Stanford University computer scientist Jonathan Mayer released a paper recently highlighting the data leakage issues of behavioral targeting. He found Web sites share log-in names and personal information, such as a person's first and last names. Viewing a local ad on Home Depot's Web site might send the information to about a dozen companies.

Mayer's research finds consumers are individually identifiable on the Web using a variety of techniques. "The work we have been doing has a fairly unambiguous, straightforward methodology," he told MediaPost. "We signed up on a bunch of Web sites and looked at what the Web browser sent to both that Web site and others."

The team built a virtual biography of a fictional person and signed up to receive information from a number of Web sites. They looked at the traffic between different Web sites, matched the traffic against the virtual biography, and counted the traffic as a virtual leak if it matched the virtual biography. The study was conducted during a month's span.

Mayer found "lots of identifying information leakage." One statistic, which he said comes with caveats, finds 61% of the Web sites tested leak user name or user identification to a third party, which he points to in his post. This opens the door to false positives and false negatives, he said. The third parties were ScoreCard Research, Google Analytics, DoubleClick, Quantcast, and Facebook.

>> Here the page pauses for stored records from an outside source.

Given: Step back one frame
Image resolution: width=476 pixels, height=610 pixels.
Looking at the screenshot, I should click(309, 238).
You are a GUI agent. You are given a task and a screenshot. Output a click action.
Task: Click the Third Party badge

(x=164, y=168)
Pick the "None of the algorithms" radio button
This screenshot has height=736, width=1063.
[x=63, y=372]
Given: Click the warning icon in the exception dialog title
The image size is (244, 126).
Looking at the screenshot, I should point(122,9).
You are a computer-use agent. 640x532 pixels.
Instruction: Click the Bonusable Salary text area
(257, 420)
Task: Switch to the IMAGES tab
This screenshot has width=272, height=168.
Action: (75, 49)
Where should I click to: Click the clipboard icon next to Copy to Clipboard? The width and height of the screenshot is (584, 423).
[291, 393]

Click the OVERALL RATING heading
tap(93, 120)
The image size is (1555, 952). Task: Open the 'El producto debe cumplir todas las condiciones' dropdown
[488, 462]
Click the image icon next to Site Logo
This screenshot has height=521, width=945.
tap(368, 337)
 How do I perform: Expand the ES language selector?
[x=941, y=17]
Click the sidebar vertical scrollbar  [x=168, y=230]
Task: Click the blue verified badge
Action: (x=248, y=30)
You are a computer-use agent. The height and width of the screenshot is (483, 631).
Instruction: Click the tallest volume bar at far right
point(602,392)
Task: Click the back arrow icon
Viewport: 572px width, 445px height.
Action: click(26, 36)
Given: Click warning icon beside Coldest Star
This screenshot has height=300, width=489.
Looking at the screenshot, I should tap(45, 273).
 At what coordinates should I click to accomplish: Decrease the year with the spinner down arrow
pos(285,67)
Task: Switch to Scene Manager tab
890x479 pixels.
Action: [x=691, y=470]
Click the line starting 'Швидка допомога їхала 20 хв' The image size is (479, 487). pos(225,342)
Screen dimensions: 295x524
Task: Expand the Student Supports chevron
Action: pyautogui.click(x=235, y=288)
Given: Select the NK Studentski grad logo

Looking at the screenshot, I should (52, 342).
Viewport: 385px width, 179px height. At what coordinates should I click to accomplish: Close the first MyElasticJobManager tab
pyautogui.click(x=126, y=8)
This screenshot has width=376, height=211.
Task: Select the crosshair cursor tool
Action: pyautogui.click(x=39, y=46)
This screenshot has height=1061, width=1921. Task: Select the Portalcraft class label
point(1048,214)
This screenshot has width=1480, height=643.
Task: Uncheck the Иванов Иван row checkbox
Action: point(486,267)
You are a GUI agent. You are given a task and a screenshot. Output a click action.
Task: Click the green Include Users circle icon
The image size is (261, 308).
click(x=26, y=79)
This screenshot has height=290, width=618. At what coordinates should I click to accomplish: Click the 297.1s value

The most common form of leak came from Web sites that require users to put their name in a URL or in the page title. This is a Web site design that's not totally unreasonable, he says.

Apparently there's disconnects between what the general public thinks and what actually happens with information input online either in search boxes, URL or other places. While I'm not surprise at the data leak, Mayer said it stems back to the ad industry insisting there's nothing to be concerned about because the data remains anonymous. For most in the industry, this shouldn't come as a surprise.